GR L 15716; (March, 1962) (Digest)
G.R. No. L-15716; March 31, 1962
TALIGAMAN LUMBER CO., INC., petitioner, vs. THE COLLECTOR OF INTERNAL REVENUE, respondent.
FACTS
Taligaman Lumber Co., Inc., a domestic corporation and licensed forest concessionaire, was assessed deficiency sales taxes and surcharges totaling P85,790.91 by the Collector of Internal Revenue for its Caloocan and Butuan branches covering the years 1948 to 1953. The Caloocan branch assessment stemmed from local lumber sales. The Butuan branch assessment primarily involved sales of logs to Japanese buyers, invoiced as “F.O.B. Agusan,” where the government contended the sales were consummated domestically and thus subject to tax. The company protested, arguing prescription for the 1948 and 1949 assessments and that the Butuan export sales were consummated abroad. The Court of Tax Appeals upheld the assessments, prompting this appeal.
ISSUE
The core issues are: (1) whether the right to collect deficiency sales taxes for 1948 and 1949 had prescribed; and (2) whether the export sales from the Butuan branch to Japanese buyers were consummated in the Philippines, making them subject to domestic sales tax.
RULING
The Supreme Court affirmed the Tax Court’s decision. On prescription, the Court ruled the five-year limitation under Section 331 of the National Internal Revenue Code did not apply. The government’s action was based on Section 332, which allows assessment “at any time” in case of a failure to file a return. The Court found that for the years 1948 and 1949, the petitioner filed “no return whatsoever” for its Caloocan branch sales. This constituted a failure to file, not merely an inaccurate or late filing, thus removing the case from the ordinary prescriptive period.

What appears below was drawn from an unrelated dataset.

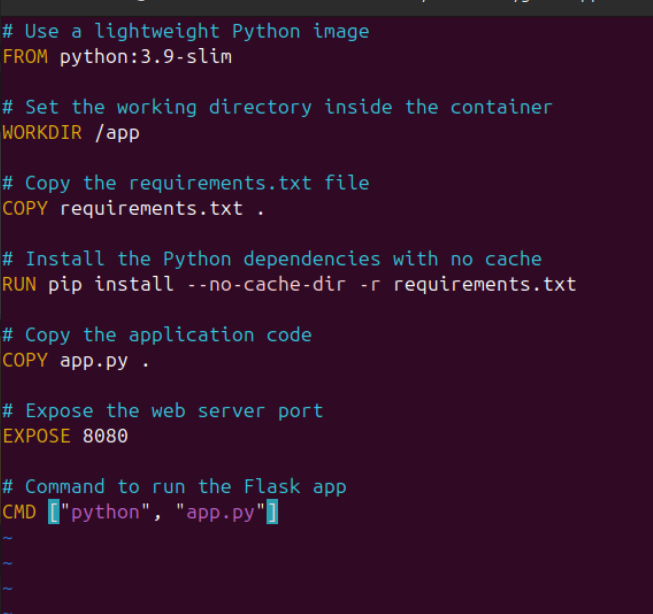Click the highlighted closing bracket in CMD
Image resolution: width=653 pixels, height=614 pixels.
click(x=271, y=513)
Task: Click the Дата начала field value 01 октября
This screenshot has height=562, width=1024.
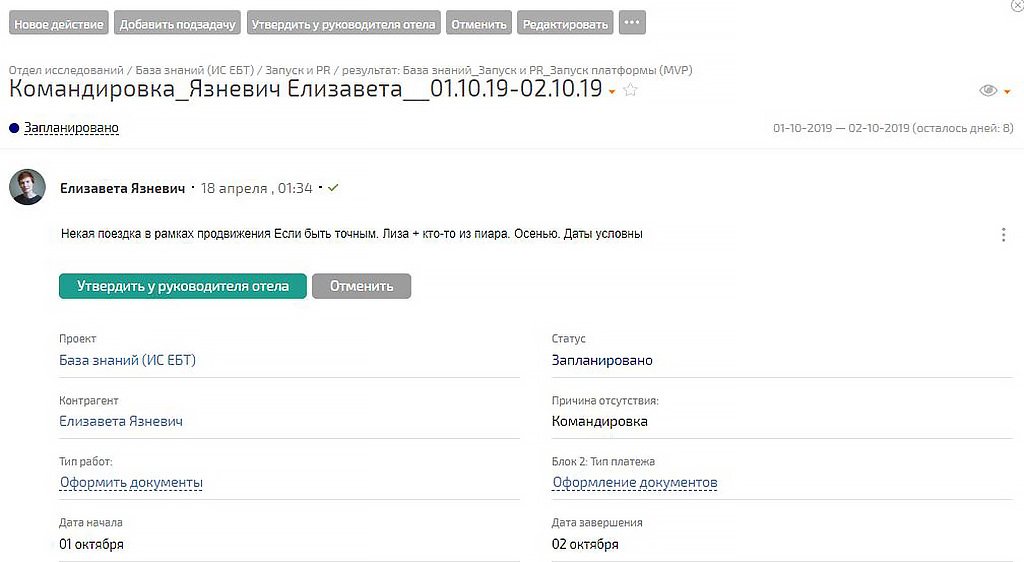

On the taxability of the Butuan export sales, the Court held they were consummated in the Philippines and thus subject to sales tax. While petitioner’s president testified the intent was for title to pass in Japan, the company did not present the actual sales contracts. The “F.O.B. Agusan” term created a prima facie presumption that title passed upon delivery of the logs onto the vessels in Agusan. This presumption was bolstered by several factual circumstances: the Japanese buyers opened irrevocable letters of credit in petitioner’s favor; they chartered the ships and paid freight; they insured the shipments; petitioner collected payment by surrendering shipping documents to banks in Manila; and defects were handled via price adjustments rather than goods rejection. Following precedents like Bislig Lumber Co., these indicia established that the sales were perfected domestically. Therefore, the assessments were valid and enforceable.